Problem description |
Your answer should be every line from the records that contains "لمناقشة".

::: Listed records

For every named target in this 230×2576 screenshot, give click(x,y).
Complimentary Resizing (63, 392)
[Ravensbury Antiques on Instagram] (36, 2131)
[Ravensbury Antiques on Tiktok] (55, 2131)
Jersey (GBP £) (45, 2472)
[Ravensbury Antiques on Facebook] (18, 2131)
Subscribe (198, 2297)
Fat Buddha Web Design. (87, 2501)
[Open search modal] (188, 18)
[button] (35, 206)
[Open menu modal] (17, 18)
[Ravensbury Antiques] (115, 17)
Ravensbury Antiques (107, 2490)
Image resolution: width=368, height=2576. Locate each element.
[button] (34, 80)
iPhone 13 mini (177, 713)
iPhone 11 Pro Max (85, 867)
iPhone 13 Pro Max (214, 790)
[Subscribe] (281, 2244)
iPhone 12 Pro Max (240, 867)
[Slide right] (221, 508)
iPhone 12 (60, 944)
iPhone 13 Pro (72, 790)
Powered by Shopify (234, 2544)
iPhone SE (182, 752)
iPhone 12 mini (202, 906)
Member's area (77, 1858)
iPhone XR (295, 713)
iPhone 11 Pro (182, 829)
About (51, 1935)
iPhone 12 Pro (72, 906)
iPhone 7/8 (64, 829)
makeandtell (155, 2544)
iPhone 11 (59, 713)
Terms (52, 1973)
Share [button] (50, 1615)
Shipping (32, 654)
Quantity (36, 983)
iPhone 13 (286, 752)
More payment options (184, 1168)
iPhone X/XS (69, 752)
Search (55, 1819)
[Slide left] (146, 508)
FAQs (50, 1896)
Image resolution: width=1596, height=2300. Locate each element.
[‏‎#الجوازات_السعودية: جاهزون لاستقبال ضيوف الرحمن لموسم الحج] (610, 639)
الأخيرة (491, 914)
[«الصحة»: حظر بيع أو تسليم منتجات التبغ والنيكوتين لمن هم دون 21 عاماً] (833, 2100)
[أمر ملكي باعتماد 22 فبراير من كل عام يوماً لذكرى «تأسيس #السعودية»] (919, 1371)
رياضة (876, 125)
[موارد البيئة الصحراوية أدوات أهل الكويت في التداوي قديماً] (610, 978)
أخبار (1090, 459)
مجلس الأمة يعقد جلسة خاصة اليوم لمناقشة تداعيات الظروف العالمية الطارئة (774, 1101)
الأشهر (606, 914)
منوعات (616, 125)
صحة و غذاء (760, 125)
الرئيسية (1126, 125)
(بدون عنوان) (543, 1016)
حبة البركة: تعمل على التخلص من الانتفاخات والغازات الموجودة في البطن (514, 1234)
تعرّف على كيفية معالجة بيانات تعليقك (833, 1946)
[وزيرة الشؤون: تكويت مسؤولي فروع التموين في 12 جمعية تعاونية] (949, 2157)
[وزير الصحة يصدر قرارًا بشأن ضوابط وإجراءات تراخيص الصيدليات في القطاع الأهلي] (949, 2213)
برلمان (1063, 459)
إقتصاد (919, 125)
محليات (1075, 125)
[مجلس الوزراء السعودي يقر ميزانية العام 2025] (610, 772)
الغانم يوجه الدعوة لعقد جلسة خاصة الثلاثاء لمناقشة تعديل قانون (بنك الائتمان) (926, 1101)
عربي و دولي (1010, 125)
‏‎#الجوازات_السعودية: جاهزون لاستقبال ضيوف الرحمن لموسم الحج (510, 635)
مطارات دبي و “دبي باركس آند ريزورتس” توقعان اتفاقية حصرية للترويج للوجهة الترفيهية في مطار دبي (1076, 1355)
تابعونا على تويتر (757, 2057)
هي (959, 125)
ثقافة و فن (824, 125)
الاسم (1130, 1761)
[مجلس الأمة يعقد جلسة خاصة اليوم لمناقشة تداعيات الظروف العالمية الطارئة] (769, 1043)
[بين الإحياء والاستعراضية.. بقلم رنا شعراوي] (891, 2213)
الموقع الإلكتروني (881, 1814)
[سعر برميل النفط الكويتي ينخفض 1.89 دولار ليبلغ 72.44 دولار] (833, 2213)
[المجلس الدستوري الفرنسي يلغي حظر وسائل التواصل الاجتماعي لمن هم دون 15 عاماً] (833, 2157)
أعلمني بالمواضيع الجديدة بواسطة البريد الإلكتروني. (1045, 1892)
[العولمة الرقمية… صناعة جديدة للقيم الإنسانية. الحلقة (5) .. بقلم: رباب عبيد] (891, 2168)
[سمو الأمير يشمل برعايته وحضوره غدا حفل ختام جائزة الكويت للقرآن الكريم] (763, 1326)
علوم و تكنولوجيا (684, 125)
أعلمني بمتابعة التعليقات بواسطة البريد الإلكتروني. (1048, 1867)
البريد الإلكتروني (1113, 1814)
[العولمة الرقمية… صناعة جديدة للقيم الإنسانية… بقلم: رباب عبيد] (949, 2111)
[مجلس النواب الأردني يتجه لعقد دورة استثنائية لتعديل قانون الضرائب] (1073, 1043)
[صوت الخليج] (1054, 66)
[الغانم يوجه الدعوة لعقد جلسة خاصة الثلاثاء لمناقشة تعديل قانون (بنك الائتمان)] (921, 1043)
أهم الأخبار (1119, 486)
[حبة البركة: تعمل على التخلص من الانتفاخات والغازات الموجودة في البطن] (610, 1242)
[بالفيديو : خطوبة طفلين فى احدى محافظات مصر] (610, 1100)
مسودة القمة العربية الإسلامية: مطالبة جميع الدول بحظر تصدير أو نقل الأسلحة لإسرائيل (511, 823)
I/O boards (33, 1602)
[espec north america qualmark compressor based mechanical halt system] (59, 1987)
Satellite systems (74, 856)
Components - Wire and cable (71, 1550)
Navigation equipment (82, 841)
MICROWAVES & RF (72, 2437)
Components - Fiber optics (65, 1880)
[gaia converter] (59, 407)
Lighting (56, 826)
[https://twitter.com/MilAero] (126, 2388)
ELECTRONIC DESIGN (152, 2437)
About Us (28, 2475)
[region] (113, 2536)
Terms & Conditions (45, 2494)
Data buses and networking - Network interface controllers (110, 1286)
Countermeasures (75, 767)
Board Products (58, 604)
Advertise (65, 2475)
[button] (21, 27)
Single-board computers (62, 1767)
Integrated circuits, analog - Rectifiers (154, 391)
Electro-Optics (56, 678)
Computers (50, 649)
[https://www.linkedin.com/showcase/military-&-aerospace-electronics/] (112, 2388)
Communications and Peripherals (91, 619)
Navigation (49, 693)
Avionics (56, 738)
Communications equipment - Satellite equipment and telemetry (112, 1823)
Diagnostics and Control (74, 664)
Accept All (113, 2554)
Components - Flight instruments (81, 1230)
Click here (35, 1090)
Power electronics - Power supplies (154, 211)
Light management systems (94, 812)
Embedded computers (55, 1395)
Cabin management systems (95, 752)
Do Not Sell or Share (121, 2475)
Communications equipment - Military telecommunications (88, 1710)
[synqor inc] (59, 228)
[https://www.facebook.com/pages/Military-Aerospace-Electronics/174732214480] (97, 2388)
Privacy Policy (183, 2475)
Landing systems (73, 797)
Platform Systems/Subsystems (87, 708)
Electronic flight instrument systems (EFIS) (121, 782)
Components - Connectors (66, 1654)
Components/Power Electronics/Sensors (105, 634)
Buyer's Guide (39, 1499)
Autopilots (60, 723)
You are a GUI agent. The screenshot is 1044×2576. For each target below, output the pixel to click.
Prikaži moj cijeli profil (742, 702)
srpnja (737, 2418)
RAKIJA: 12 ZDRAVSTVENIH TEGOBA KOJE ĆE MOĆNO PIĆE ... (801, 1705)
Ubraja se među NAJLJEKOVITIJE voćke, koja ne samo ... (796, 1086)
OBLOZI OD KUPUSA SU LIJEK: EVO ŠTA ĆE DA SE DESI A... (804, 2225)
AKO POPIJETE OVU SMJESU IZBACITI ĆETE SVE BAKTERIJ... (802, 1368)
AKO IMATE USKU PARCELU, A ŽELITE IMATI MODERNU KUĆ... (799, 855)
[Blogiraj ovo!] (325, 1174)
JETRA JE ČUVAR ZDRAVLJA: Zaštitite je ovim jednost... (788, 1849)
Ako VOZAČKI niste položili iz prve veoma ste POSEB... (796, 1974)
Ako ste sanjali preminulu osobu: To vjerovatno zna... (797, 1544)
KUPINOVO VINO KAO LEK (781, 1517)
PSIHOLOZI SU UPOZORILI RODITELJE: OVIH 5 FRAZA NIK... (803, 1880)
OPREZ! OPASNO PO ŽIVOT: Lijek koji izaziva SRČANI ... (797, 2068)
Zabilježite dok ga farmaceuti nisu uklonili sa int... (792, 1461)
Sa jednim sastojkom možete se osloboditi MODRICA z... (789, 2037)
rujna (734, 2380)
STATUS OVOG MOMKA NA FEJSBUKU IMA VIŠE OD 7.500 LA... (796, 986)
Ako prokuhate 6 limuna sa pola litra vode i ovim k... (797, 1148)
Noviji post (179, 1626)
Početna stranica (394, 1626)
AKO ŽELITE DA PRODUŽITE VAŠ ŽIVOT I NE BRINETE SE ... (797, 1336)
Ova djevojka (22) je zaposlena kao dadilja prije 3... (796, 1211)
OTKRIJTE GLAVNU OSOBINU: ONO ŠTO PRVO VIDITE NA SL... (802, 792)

::::::

Your response |
مجلس الأمة يعقد جلسة خاصة اليوم لمناقشة تداعيات الظروف العالمية الطارئة (774, 1101)
الغانم يوجه الدعوة لعقد جلسة خاصة الثلاثاء لمناقشة تعديل قانون (بنك الائتمان) (926, 1101)
[مجلس الأمة يعقد جلسة خاصة اليوم لمناقشة تداعيات الظروف العالمية الطارئة] (769, 1043)
[الغانم يوجه الدعوة لعقد جلسة خاصة الثلاثاء لمناقشة تعديل قانون (بنك الائتمان)] (921, 1043)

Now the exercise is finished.